But they fought Givan’s bill tooth and nail. Because they don’t want the monuments to be tucked away out of sight somewhere. They want them in high traffic areas, where Black citizens will see them. They want Black kids to sit inside buildings named for slave owners. 

Because it’s about power. And losing those statues or watching those schools’ names be changed is a sign of lost power. 

Just a couple of days ago, I wrote about the racism that continues to divide us, especially in this state.

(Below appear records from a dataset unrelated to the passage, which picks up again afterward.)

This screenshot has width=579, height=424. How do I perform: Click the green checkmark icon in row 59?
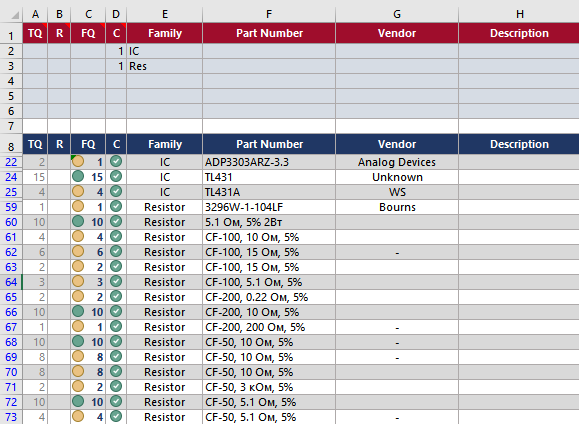(116, 206)
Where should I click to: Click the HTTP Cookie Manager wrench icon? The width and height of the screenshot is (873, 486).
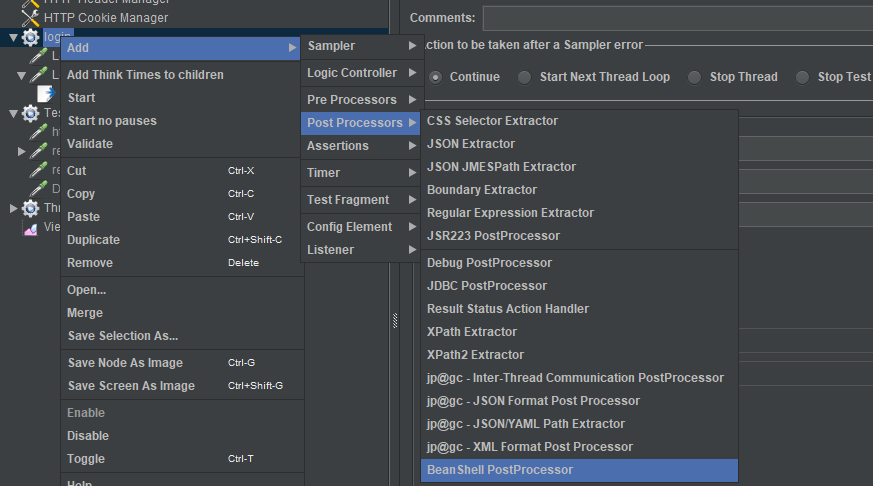30,17

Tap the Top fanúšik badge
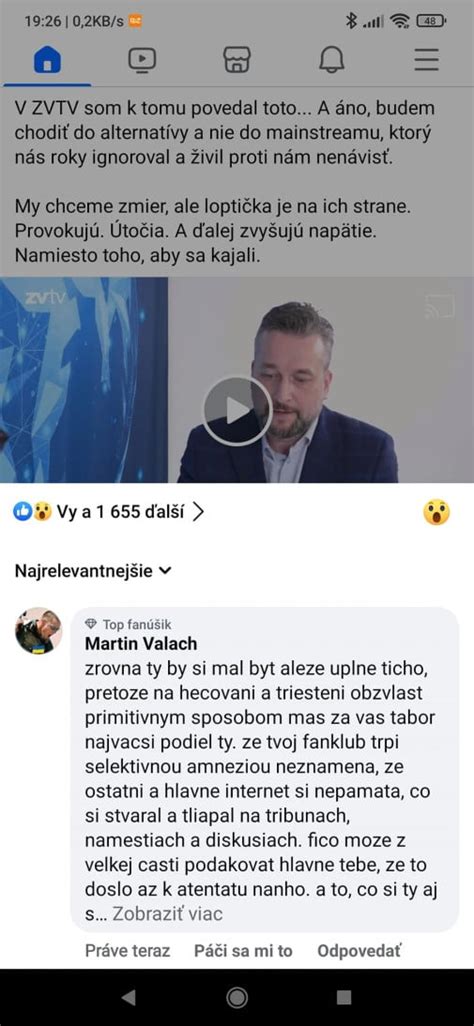(128, 624)
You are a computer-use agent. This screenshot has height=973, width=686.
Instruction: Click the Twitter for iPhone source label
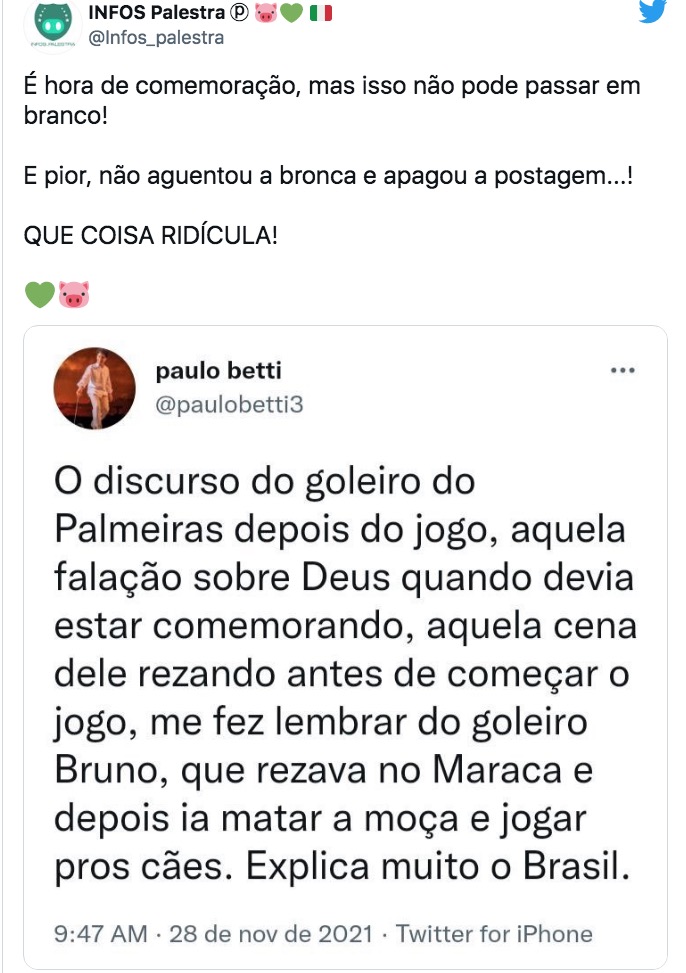[x=495, y=934]
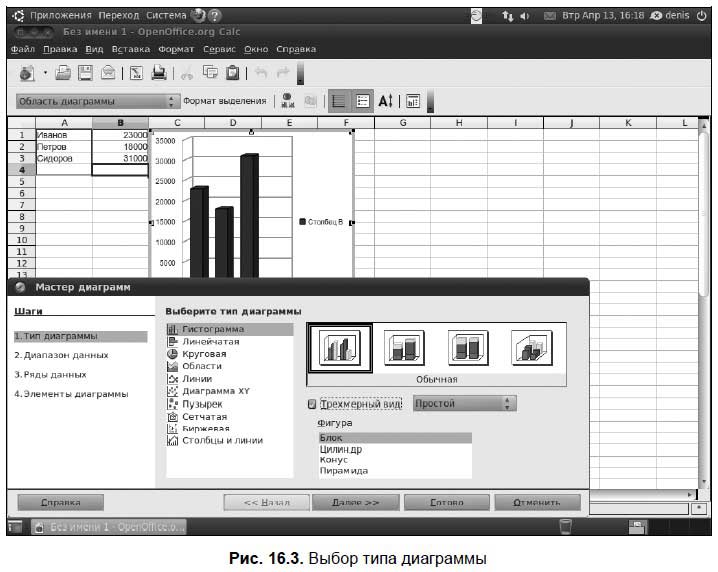Toggle horizontal grid lines icon
Image resolution: width=718 pixels, height=572 pixels.
(339, 101)
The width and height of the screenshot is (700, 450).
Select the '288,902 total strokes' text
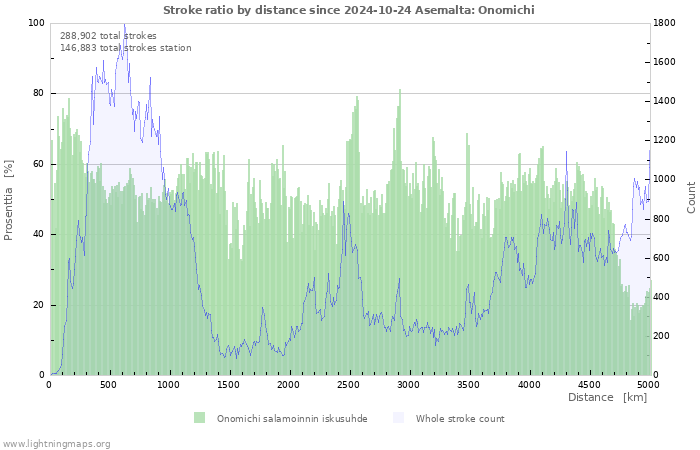pyautogui.click(x=108, y=36)
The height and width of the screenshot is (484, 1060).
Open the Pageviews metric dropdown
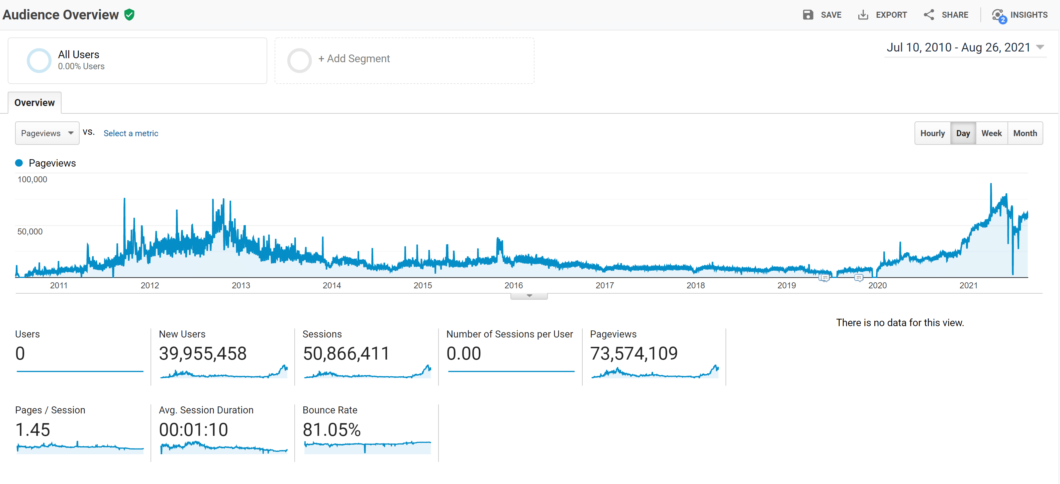pyautogui.click(x=47, y=133)
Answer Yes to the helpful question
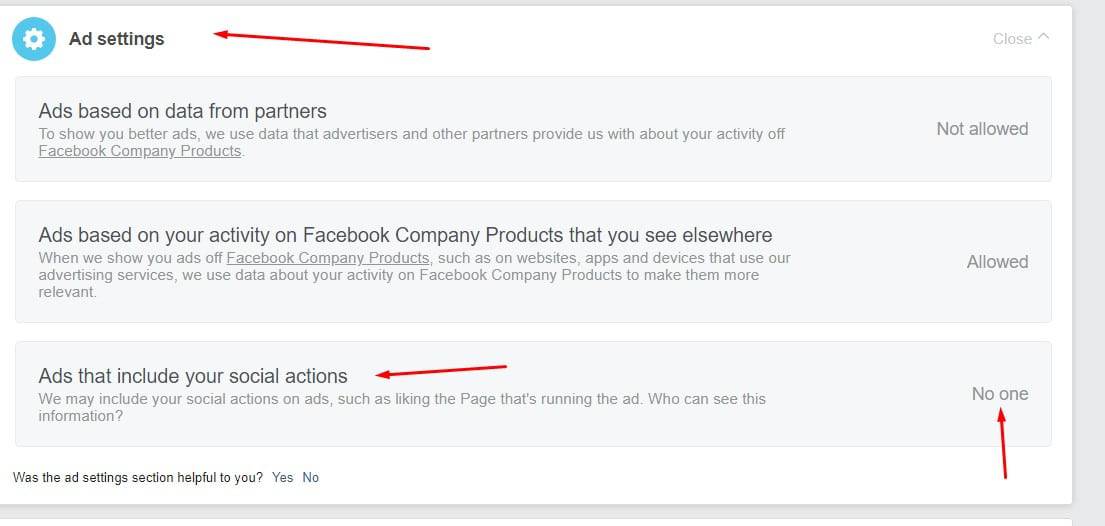 tap(283, 477)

Several people emailed to tell me I was wrong, and they pointed out all of the progress since the 1960s. 

And while, sure, we’re not lynching Black people in the streets or forcing them to drink from different water fountains, what we do have are schools more segregated than they were in the 1970s, voting restrictions that are more disenfranchising than the laws in 1966 and a mass incarceration of Black men that rivals anything on a plantation. 

We also have a whole bunch of closet racists — men who hold all the same beliefs of white supremacy that were present in the Jim Crow days and before, but who don’t parade in white sheets. They practice their racism through carefully crafted legislation and backroom deals and under-the-table payoffs. 

But every now and then, as it did during Wednesday’s committee hearing, the ugliness slips into public view, and we all get a good reminder of where we are. And how much work is left to be done.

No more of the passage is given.